El pan como arma política

Por último, el dicho aún vigente de que al pueblo hay que darle "pan y circo" nos lleva a uno de los usos más importantes y universales del pan: el político, el cual, según la época y nación de que se trate adopta modalidades distintas, de acuerdo a las circunstancias y los propósitos de los gobiernos que las aplican.

Así, el pan ha sido utilizado como discriminador de clases y signo de jerarquía; por ejemplo, durante el Imperio Romano, sólo los amos consumían pan blanco. La suficiente disponibilidad y el control de su precio también han tenido, usos políticos. El abasto se utiliza como mecanismo para crear en el pueblo una sensación de bienestar que actúa, a su vez, como pantalla ocultadora de los problemas reales que lo afectan. De ahí la frase "pan y circo". A veces los gobiernos se ocupan de que los pueblos tengan la barriga llena con un mínimo de calorías, a precios subsidiados, lo cual hace olvidar la carestía o escasez de otros satisfactores; también proporciona suficiente entretenimiento -antes circo, hoy "tele" y fútbol- que distrae y enajena al pueblo de los problemas actuales.

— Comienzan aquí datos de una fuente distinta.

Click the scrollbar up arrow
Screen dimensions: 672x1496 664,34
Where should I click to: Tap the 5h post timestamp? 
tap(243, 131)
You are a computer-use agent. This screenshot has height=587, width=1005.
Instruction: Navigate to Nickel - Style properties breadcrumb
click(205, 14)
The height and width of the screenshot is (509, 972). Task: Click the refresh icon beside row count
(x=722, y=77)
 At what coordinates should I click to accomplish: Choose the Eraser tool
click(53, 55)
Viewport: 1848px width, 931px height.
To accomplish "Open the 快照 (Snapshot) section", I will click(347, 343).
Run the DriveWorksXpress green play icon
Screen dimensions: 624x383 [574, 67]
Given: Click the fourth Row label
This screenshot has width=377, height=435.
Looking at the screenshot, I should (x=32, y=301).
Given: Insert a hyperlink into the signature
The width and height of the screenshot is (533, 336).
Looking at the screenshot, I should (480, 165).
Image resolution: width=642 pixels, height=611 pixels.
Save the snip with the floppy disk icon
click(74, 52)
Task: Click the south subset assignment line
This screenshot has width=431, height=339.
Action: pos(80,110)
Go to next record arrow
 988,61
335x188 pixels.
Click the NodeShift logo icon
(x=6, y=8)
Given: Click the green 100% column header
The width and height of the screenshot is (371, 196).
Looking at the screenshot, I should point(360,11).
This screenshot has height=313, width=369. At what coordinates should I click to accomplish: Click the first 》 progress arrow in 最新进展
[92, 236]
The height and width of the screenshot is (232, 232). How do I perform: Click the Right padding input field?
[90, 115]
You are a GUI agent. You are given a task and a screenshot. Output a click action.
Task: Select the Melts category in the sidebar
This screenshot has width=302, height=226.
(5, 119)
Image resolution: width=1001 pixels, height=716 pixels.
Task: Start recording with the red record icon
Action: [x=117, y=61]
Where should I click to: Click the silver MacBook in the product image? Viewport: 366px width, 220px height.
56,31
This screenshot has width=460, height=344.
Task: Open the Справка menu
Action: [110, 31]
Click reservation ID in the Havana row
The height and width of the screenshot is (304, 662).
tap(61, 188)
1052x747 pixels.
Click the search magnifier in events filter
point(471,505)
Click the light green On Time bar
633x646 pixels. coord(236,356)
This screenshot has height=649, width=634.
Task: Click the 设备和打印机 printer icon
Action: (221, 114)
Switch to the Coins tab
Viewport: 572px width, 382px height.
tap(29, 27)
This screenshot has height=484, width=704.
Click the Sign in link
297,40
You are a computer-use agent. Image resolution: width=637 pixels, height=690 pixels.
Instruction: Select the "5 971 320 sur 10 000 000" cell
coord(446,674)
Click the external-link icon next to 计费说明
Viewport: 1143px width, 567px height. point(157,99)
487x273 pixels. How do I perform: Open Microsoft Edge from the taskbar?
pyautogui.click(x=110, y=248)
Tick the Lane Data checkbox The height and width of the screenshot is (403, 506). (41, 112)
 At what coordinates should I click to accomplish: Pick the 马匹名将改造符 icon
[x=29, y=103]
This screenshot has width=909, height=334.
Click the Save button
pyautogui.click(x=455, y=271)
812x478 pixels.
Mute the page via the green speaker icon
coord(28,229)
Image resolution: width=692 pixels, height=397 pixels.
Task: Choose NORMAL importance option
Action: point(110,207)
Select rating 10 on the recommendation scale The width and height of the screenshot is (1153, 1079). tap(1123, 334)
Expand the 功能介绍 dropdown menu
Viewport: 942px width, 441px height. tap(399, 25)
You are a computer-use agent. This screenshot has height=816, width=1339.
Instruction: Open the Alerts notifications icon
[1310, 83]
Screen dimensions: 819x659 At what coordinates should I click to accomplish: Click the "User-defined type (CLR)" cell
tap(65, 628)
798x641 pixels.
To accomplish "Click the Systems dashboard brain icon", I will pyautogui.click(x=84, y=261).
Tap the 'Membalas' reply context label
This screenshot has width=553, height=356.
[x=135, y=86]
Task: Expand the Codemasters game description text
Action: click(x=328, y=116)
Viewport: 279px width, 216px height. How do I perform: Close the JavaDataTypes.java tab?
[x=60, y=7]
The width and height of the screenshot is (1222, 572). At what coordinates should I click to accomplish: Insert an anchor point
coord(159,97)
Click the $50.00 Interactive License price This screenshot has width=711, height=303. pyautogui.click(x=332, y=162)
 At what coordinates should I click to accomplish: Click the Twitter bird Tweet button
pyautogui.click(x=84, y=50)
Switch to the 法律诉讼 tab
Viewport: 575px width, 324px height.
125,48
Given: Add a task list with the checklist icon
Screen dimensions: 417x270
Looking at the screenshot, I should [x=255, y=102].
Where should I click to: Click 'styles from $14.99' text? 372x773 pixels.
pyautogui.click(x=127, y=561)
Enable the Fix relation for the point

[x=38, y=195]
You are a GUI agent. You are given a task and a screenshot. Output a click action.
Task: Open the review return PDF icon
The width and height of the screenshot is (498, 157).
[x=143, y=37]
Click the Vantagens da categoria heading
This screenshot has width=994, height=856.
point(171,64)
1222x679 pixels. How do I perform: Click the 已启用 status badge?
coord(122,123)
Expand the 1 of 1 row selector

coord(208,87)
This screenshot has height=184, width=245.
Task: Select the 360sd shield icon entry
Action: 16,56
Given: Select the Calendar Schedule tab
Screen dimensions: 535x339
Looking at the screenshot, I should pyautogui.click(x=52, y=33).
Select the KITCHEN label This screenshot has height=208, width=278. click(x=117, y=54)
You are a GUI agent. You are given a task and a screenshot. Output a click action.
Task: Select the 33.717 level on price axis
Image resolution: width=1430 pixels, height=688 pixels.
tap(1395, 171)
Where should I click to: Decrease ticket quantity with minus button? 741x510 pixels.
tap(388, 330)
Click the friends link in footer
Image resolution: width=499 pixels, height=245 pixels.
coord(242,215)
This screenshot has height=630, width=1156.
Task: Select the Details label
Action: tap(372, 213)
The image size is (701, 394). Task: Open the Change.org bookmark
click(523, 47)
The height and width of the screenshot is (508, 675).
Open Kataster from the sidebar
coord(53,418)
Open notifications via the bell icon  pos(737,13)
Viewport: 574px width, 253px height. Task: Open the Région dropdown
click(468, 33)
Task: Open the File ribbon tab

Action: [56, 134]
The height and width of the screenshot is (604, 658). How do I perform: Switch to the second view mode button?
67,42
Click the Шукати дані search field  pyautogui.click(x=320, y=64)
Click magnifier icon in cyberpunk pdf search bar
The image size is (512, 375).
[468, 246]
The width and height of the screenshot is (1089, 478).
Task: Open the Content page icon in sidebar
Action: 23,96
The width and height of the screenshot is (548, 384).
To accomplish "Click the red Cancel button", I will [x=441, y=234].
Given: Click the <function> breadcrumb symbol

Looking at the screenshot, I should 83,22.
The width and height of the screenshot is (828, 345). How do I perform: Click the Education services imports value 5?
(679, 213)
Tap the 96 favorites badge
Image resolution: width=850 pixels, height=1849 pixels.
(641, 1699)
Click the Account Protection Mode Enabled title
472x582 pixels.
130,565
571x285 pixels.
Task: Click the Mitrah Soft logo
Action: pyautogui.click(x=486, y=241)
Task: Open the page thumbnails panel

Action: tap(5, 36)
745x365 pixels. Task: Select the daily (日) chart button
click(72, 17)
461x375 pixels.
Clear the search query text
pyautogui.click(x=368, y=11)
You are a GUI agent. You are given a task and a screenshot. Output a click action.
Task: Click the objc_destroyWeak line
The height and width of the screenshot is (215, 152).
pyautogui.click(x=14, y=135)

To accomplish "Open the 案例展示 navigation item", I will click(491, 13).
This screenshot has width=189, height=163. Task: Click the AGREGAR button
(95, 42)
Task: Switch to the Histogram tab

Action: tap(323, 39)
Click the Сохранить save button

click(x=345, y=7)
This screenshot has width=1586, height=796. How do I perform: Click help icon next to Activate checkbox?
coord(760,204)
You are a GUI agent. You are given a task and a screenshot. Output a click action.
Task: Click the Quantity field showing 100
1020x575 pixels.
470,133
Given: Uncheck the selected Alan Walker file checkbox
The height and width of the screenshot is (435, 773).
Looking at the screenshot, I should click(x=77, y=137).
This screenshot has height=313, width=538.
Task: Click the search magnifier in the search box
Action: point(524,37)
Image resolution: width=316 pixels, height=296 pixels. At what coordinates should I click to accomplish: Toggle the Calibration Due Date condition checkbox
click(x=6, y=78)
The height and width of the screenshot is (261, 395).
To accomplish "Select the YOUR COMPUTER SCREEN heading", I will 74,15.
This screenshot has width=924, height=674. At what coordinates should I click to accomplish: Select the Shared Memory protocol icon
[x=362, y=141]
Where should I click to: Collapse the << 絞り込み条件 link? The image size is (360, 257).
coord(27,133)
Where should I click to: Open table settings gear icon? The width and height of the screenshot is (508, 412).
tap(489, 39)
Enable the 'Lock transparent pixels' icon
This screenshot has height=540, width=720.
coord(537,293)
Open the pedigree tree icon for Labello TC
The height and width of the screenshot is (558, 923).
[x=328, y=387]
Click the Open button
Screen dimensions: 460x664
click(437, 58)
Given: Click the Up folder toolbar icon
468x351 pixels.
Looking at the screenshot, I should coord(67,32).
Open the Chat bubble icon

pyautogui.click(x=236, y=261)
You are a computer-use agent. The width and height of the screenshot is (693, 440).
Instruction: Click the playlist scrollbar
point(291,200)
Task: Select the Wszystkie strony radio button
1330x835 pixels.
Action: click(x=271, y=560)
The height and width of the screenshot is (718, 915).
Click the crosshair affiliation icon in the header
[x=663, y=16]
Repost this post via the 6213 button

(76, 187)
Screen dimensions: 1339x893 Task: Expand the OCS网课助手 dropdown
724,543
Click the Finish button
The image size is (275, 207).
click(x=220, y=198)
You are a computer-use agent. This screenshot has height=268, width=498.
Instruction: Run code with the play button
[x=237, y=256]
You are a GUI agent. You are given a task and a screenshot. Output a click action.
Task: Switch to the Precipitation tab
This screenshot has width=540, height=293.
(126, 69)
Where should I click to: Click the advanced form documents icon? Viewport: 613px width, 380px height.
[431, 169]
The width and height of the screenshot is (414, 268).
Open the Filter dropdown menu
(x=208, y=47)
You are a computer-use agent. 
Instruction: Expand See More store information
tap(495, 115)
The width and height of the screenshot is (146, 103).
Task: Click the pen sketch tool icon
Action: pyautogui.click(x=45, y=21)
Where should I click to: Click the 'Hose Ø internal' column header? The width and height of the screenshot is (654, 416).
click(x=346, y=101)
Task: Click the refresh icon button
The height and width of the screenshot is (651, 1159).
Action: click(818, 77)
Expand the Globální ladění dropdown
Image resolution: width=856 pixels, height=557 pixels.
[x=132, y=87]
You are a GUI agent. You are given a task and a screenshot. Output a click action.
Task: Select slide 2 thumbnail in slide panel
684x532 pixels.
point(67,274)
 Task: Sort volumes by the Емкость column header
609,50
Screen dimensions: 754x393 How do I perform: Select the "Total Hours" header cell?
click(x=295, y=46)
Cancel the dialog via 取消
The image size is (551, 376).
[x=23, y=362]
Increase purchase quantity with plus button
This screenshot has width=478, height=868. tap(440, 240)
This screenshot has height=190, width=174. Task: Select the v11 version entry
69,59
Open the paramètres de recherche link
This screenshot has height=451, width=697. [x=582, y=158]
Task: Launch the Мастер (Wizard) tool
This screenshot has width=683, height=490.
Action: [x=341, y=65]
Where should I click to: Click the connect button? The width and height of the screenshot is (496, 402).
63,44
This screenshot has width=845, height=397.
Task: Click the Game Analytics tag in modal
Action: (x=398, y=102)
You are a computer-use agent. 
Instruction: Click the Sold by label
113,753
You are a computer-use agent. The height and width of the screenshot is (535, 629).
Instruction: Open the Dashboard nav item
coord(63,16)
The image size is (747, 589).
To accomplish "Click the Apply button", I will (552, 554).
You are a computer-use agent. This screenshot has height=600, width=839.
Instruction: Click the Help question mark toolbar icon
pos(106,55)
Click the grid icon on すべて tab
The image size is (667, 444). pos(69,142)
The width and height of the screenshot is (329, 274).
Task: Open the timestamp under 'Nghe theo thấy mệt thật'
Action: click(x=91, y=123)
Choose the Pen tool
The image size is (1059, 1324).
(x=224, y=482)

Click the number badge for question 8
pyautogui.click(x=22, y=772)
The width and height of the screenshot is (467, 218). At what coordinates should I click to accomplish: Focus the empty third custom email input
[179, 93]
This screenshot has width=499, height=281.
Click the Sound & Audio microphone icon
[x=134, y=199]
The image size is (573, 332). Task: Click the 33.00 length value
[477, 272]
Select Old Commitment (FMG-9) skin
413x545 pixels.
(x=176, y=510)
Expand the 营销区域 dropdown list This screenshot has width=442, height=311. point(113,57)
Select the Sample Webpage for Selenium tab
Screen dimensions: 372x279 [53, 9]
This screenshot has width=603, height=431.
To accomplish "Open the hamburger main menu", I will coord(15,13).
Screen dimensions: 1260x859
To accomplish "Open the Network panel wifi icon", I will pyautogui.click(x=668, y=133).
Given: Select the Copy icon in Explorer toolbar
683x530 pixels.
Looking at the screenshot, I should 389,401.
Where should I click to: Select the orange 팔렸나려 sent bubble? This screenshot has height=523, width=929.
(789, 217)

Durante las guerras civiles o entre naciones, el pan se convierte en arma de presión. Esto ocurre con cada vez con mayor frecuencia, sobre todo cuando los países pobres se ven en la necesidad de comprar granos en el exterior y el país vendedor condiciona su venta a la adopción de ciertas posiciones políticas internas e internacionales. De esta manera, tras el disfraz de "condiciones mercantiles" "cuotas preferenciales" y otros conceptos igualmente oscuros, los países poderosos justifican su intervención en la economía de los países compradores y en los niveles de bienestar de sus pueblos.

No puede soslayarse, sin embargo, el factor seguridad que en la vida de los hombres y de los pueblos, implica la disponibilidad suficiente de pan a precios moderados. Y esto es también una función política que el pan cumple cabalmente. Esta función se manipula como arma de discriminación, de control o de presión.